Required actions —
1 > Copy the passage from the cutlass discussion word for word, beginning at the words "Also I was able" and stopping after "sent pictures of.".
2 > Continue the forum thread on the Civil War cutlasses from the point where it stops.

Document excerpt —

—————

Also I was able to get pictures of the third SNY cutlass that is in the New York collection. Identical in all respects. No number stamped on the guard like my presentation one. Blade identical, was not able to see the scabbard it was in fragile condition and the collector did not want to bring it, but by accounts it is identical. Here are picture of mine and this one, and the first example I discovered. Note the grips are also identical with the 11 wraps. Also took pictures along with the "Proskey" cutlass.

----------


## GC Roxbury

This is the first one that I was sent pictures of.

----------


## Richard Schenk

> Richard,  We have discussed these in the past. I have one in my collection and have seen many for sale over the years. The markings are all the same with a single D. The Ames markings on the reverse are all in block letters and not the typical Ames scroll and none are serialized. They are all correct cutlasses. I hope they turn out to the RCS contract cutlasses as that could explain the lack of serial numbers however they are still marked USN. Maybe they went to the navy first as I believe the RCS fell under the Navy during the war (not certain of this).  Here are pictures of mine.



You are correct, during the CW the RCS was under the Navy.  Just as the Coast Guard now falls under the operational control of DoD in war time, so did the RCS fall under the command of the Navy in wartime.  I don't remember the exact details, but this was directed by an Act of Congress, I believe it was in 1797.  In the War of 1812 it was a RCS vessel which captured the first British ship, and in the CW, it was the RCS's ship Harriet Lane which fired the first shot of that war.

Based on your comments, I would be surprised if these odd non-serial numbered cutlasses were not from the large RCS purchase made in 1864.  Charlie Pate did some fairly extensive research in the National Archives on RCS weapons procurement.  He gave me a year by year breakdown, but I can't find it right now.  IIRC, however, it seems to me some 600+ of the 1000 cutlasses RCS purchased were ordered in 1864.  Since the RCS was operating under the Navy at the time, the "USN" stamp would make sense. Since they were apparently procured under a separate contract, it would be reasonable if they were not serial numbered in the same series as the Navy-contracted cutlasses.  I would guess the "D" is for whomever inspected the swords.  Perhaps it was Daniel Reynolds who used the single  initial to differentiate these cutlasses from the ones he inspected for the Navy contract.  All this is speculation, of course, until someone can find a period document addressing the issue.

----------


## Richard Schenk

> Richard,  We have discussed these in the past. I have one in my collection and have seen many for sale over the years. The markings are all the same with a single D. The Ames markings on the reverse are all in block letters and not the typical Ames scroll and none are serialized. They are all correct cutlasses. I hope they turn out to the RCS contract cutlasses as that could explain the lack of serial numbers however they are still marked USN. Maybe they went to the navy first as I believe the RCS fell under the Navy during the war (not certain of this).  Here are pictures of mine.

—————

Provided material —

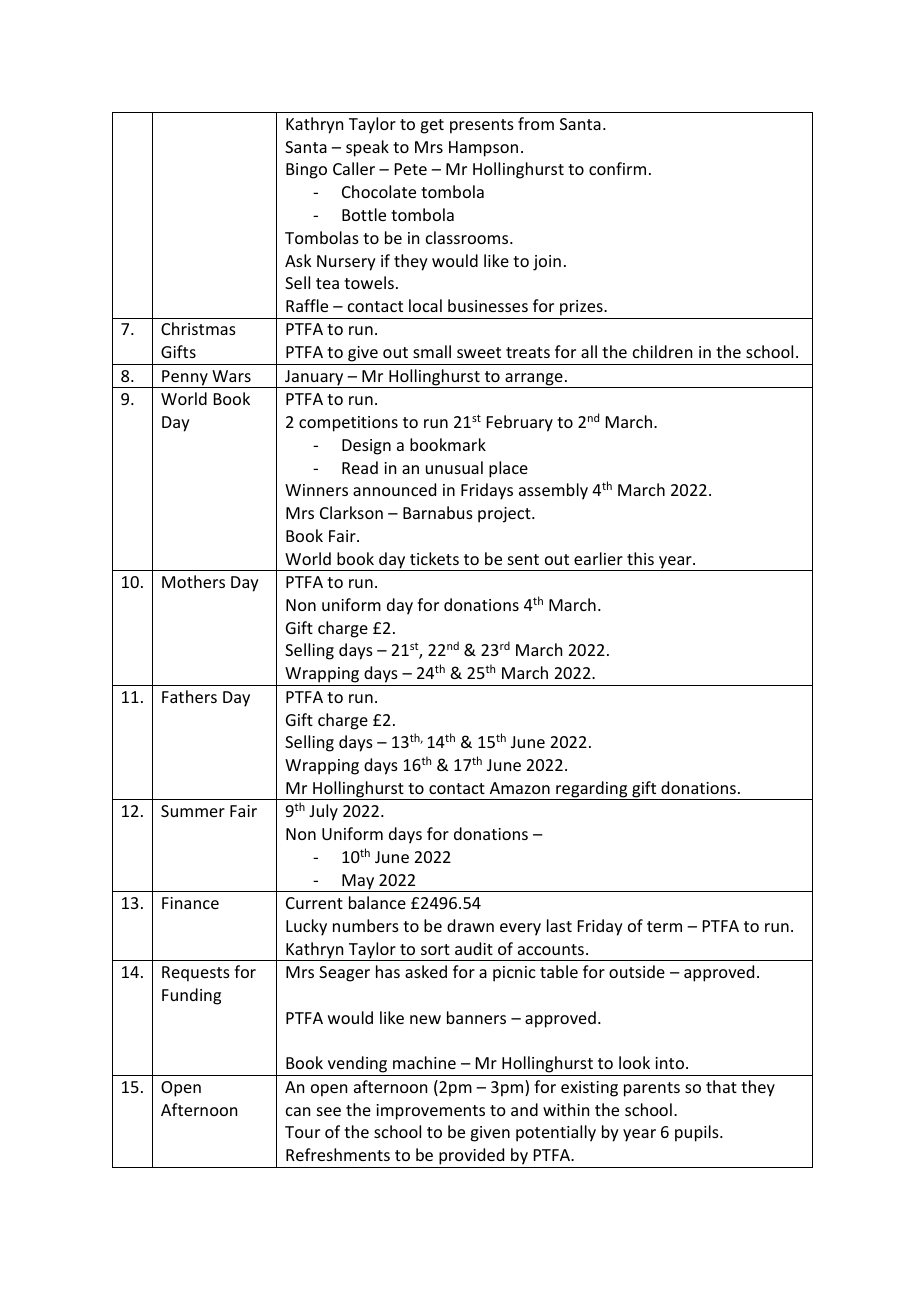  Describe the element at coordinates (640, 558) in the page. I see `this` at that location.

—————

Set of answers —
1 >
Also I was able to get pictures of the third SNY cutlass that is in the New York collection. Identical in all respects. No number stamped on the guard like my presentation one. Blade identical, was not able to see the scabbard it was in fragile condition and the collector did not want to bring it, but by accounts it is identical. Here are picture of mine and this one, and the first example I discovered. Note the grips are also identical with the 11 wraps. Also took pictures along with the "Proskey" cutlass.

----------


## GC Roxbury

This is the first one that I was sent pictures of.

2 >
Is there an inspection mark on the pommel of your sword?  There is none on the pommel of the cutlass I pictured.

For what it's worth, the 1864-dated cutlasses Ames made for the Army also had the Ames name in block letters rather than the usual scroll.  I don't know if there is any significance to this since the block letter variant is also found on some serial-numbered Navy cutlasses.

----------


## GC Roxbury

There are no inspector marks on the pommel of my cutlass nor do I recall there being any on the other examples I have examined in person. I hope to find an Army cutlass for my collection oNE of the's days. Shold have bid higher on that one!!!!

----------


## Richard Schenk

> There are no inspector marks on the pommel of my cutlass nor do I recall there being any on the other examples I have examined in person. I hope to find an Army cutlass for my collection oNE of the's days. Shold have bid higher on that one!!!!


So you were my competition on the Army cutlass!  I had hoped no one else would notice it was an Army cutlass, not a run-of-the-mill Navy, and that I would get it dirt cheap.  Unfortunately for me, that didn't happen. I still think the price was very reasonable for such a rare sword.  My top bid was actually considerably higher - I really wanted this one.

----------


## Richard Schenk

As we discussed above. there are1864-dated Ames M1861 cutlasses with no serial numbers and with a single “D” inspector’s mark.  I speculated these were part of the 1864 RCS purchase of cutlasses, and that “D” was the individual the RCS/Navy used to inspect them. I hoped to find evidence to support this hypothesis in the RCS records in the National Archives and alsoto  perhaps identify who this inspector "D" might be.  Haven't done so yet.  

I had not previously seen this “D”-mark on other swords, but I recently encountered an 1862-dated Ames M1840 musician’s sword with what appears to be an identical mark – could possibly have been made with the same punch.  If so, it would indicate “D” wasn’t someone brought on board by the RCS or the Navy in 1864 specifically to inspect cutlasses, but rather someone already employed to inspect weapons at the Ames facility.  What do you think?  Have any Forum members encountered other examples of this "D" mark?

----------


## GC Roxbury

That would appear to be an identical stamp. Great detective work.  I saw another 64 marked cutlass in an auction listing this past November. The only variation I have seen on these markings is that some have periods after the U.S.N. and some do not USN.  I know there is a good story behind these cutlasses and I'm sure you will smoke it out.

----------


## Richard Schenk

A well-known dealer has the below-pictured cutlass listed as an "Experimental US M1860 Cutlass" and states it was a prototype for the officer's version.  It clearly is not that.  My first reaction was that it was a fantasy piece, a total fake.  Looking at the grip, however, I wonder if it could possibly be a late production piece made for a Naval militia group or similar.  The grip has the same fewer/wider bands as the NY Navy militia and other late-production examples shown in the above posts.  No idea why they would add groves to the cup, but who knows?  The sword is totally unmarked.  What do you think?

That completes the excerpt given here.